It's been 17 years since I watched this movie in a hotel room in Munich on German television. Since that time Hollywood has made their own Holocaust movies, the latest being "The Pianist." By far , "Shoah" is the most meaningful movie that was made about the Holocaust. The shear hypocrisy of the Nazi's false promise to every death camp inmate of "Arbeit Macht Frei" is revealed through the words of the apathetic hypocrits who watched from the sidelines.
It answers the question: Why could this global tragedy happen? It also answers the question: Who were these people who committed the atrocities and where were all the people who bore witness?
The movie asks these questions of the real people who we want to know the answers from. Mr. Lanzman interviews the wife of a concentration camp commandant. Her attitude and her carefully chosen words speak volumes for what she doesn't say. She embodies evil to the nth degree. Her lack of empathy and gross disdain for the 10,000s of Jews that her husband murdered makes you sick to your stomach. And yet she is not guilty of anything more than being an accessory to mass murder and she has never spent a day of her life paying for the sins of her husband. She complains that her life after the war has been hard on her. She wants our pity.
Mr. Lanzman interviews a peasant who lived along the rail line to Birkenau and Auschwitz. The jolly old peasant was proud of how he gesticulated to the hapless souls in the packed railcars how they would have their throats slit soon enough. The peasant made fun of how he convinced many a desparate Jew to throw him their jewelry in exchange for a cup of water - only to not give the Jew the promised water.

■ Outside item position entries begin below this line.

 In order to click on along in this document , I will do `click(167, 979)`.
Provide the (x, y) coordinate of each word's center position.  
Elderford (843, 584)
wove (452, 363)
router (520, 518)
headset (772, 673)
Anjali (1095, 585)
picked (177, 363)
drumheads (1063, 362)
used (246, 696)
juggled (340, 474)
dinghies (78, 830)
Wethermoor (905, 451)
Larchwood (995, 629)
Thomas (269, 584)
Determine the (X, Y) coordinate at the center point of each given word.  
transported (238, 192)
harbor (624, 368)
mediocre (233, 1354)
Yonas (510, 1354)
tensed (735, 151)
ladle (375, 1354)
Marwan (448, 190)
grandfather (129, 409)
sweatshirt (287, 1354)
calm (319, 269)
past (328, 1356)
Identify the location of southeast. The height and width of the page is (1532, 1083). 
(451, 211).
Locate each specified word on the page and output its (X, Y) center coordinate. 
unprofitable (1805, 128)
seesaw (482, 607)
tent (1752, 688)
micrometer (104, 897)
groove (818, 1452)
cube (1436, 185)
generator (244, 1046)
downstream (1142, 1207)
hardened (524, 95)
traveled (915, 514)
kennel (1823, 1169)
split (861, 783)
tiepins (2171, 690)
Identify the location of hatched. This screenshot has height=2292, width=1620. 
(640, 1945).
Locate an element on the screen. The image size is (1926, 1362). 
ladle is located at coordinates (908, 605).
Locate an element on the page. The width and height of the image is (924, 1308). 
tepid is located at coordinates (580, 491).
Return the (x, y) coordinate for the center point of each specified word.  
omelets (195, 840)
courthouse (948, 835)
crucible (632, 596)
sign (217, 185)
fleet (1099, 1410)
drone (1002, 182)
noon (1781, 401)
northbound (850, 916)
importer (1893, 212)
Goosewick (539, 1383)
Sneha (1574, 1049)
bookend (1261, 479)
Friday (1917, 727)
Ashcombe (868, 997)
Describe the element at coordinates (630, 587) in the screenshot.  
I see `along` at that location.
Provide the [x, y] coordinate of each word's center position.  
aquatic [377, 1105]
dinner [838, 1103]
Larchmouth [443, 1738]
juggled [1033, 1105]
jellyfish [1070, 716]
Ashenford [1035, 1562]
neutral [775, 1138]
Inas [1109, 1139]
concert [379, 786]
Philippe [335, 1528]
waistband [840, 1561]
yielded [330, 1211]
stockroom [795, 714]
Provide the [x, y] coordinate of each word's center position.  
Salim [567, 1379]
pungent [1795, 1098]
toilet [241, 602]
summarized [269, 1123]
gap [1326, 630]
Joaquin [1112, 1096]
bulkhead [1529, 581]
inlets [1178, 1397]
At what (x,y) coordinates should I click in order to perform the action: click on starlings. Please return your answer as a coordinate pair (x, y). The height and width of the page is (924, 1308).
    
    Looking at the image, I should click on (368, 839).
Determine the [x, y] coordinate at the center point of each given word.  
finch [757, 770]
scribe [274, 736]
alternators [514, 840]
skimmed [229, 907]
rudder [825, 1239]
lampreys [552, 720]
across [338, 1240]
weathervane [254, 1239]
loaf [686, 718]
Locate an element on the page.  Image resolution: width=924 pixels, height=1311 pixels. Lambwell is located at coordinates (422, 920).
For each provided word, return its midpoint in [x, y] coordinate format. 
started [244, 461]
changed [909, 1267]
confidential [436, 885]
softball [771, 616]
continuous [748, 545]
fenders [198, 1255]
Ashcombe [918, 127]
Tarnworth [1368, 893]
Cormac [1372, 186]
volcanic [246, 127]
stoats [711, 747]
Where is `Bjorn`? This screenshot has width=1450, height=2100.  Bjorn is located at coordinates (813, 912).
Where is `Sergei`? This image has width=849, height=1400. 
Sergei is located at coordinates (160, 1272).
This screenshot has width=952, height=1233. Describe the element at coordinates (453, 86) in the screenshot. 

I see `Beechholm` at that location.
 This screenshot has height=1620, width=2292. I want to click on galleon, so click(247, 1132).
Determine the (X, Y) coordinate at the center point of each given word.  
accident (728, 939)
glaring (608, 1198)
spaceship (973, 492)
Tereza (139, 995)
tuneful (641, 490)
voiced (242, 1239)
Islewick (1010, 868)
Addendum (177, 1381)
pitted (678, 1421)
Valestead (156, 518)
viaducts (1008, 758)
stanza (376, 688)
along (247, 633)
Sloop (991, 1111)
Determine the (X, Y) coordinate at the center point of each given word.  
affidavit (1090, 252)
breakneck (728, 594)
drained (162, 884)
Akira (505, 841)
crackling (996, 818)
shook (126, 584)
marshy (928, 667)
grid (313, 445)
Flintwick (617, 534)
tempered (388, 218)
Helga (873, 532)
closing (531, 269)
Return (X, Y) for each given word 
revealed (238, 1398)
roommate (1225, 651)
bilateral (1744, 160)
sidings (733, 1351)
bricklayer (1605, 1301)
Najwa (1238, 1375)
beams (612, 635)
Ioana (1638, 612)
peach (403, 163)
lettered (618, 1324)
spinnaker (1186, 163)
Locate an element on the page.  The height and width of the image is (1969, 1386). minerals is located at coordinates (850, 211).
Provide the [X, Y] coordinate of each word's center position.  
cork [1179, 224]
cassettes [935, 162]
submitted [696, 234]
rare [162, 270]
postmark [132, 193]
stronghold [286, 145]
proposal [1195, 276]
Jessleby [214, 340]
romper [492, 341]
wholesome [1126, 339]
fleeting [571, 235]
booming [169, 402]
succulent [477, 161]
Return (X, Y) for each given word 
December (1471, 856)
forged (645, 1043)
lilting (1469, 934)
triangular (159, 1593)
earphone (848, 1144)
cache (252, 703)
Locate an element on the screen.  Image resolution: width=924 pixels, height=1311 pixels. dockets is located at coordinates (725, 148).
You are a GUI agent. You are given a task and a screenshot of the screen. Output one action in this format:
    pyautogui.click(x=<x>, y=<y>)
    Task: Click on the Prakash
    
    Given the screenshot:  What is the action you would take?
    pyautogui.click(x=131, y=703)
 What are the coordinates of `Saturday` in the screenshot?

There is no ray of hope. There is no triumph of good over evil. There is only the sheer will power and determination of the few survivors that now live in comfortable flats in Israel, the United States and other parts of the world. After the war, they picked themselves by their bootstraps and mentally blocked the horrors that befell upon them by the Nazis and they succeeded to live their lives.
The conclusion I draw from this movie is to remain forever vigilant. Evil is banal. Evil can be overwhelming. Only a clear conscience, an open mind and a consistent collective voice against the darkness of evil will we keep men like Adolf Hitler from propagandizing his fellow countrymen and women into similar acts of atrocity.